Em meados de março, poucos dias após o início da invasão russa da Ucrânia, ela interrompeu o noticiário mais assistido do país, na rede Pervy Kanal, com uma faixa que dizia: “Não à guerra”.
Ela foi detida e interrogada por 14 horas e depois condenada a pagar uma multa de 30.000 rublos (525 euros, 550 dólares), mas agora corre o risco de ser condenada a penas de prisão severas sob uma lei recente que reprime “informações falsas” sobre o exército russo.
– “Vácuo” de informação –
As imagens de sua intervenção correram o mundo e sua coragem foi elogiada em todos os lugares.
Depois de deixar a rede Channel One, onde trabalhava, Ovsiannikova conseguiu uma vaga como correspondente do jornal alemão Die Welt.

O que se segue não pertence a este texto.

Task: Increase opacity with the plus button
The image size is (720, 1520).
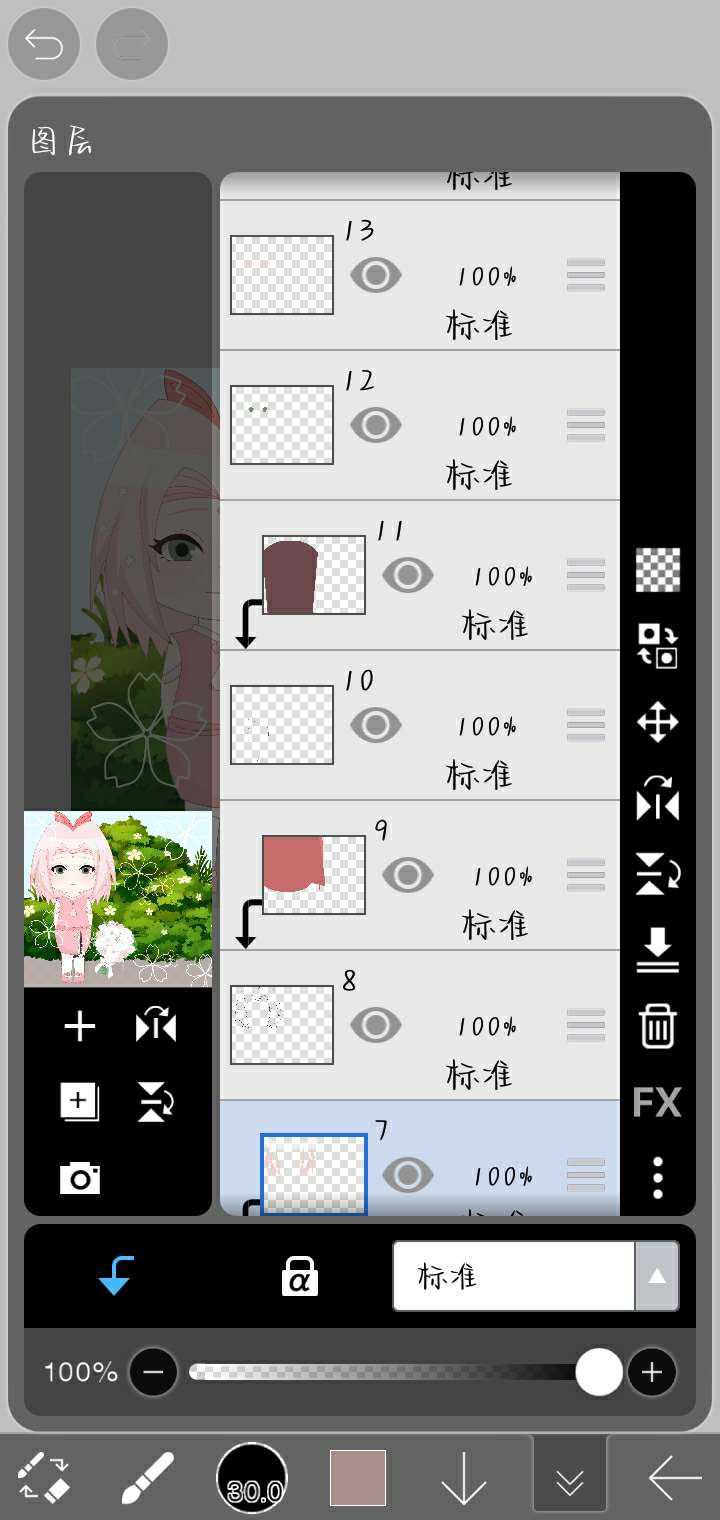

Mas não durou muito: “Não era conveniente em termos de colaboração concreta e trabalho diário”, disse uma fonte editorial à AFP.
Ela também não teve sucesso quando viajou para a Ucrânia em junho para trabalhar como jornalista freelance.
“Eu queria mostrar aos russos o que realmente está acontecendo em Bucha… o que realmente está acontecendo na Ucrânia, talvez entrevistar (o presidente ucraniano Volodimir) Zelensky”, explica.
“Os russos vivem atualmente em um vácuo absoluto. Eles não têm informações porque todos os meios de comunicação independentes na Rússia estão bloqueados, há apenas informações que vêm do Kremlin”, acrescenta.
– Ironia como salvação –
Mas ela foi recebida na Ucrânia com desconfiança, até hostilidade.
“Os ucranianos não acreditam em sua mudança repentina”, escreveu no Twitter a jornalista ucraniana Olga Tokariuk, conselheira do Centro de Análise de Políticas Europeias.
Segundo ela, os relatos feitos na linha de frente por Ovsiannikova e depois publicados nas redes sociais são “manipuladores, incorretos e condescendentes”.
Mas a jornalista diz que sua própria história lhe permite “entender o que as mulheres e crianças ucranianas sentem agora”.
Ela passou parte de sua infância em Grozny, capital da província separatista da Chechênia, onde sua casa foi destruída durante o bombardeio do exército russo na primeira guerra da Chechênia (1994-1996).
Levará tempo “para que os ucranianos comecem a entender (que também há) bons russos que estão protestando contra a guerra”, alega a jornalista.
Agora seu futuro é incerto, mas Ovsiannikova diz que quer destruir “a máquina de propaganda do Kremlin”, mas também ver seus dois filhos, de 11 e 17 anos, que ainda estão na Rússia com o ex-marido.
“Meus amigos me perguntam: ‘você prefere veneno ou acidente de carro?'” ironicamente, e depois acrescenta: “Sem humor na minha situação, acho impossível viver”.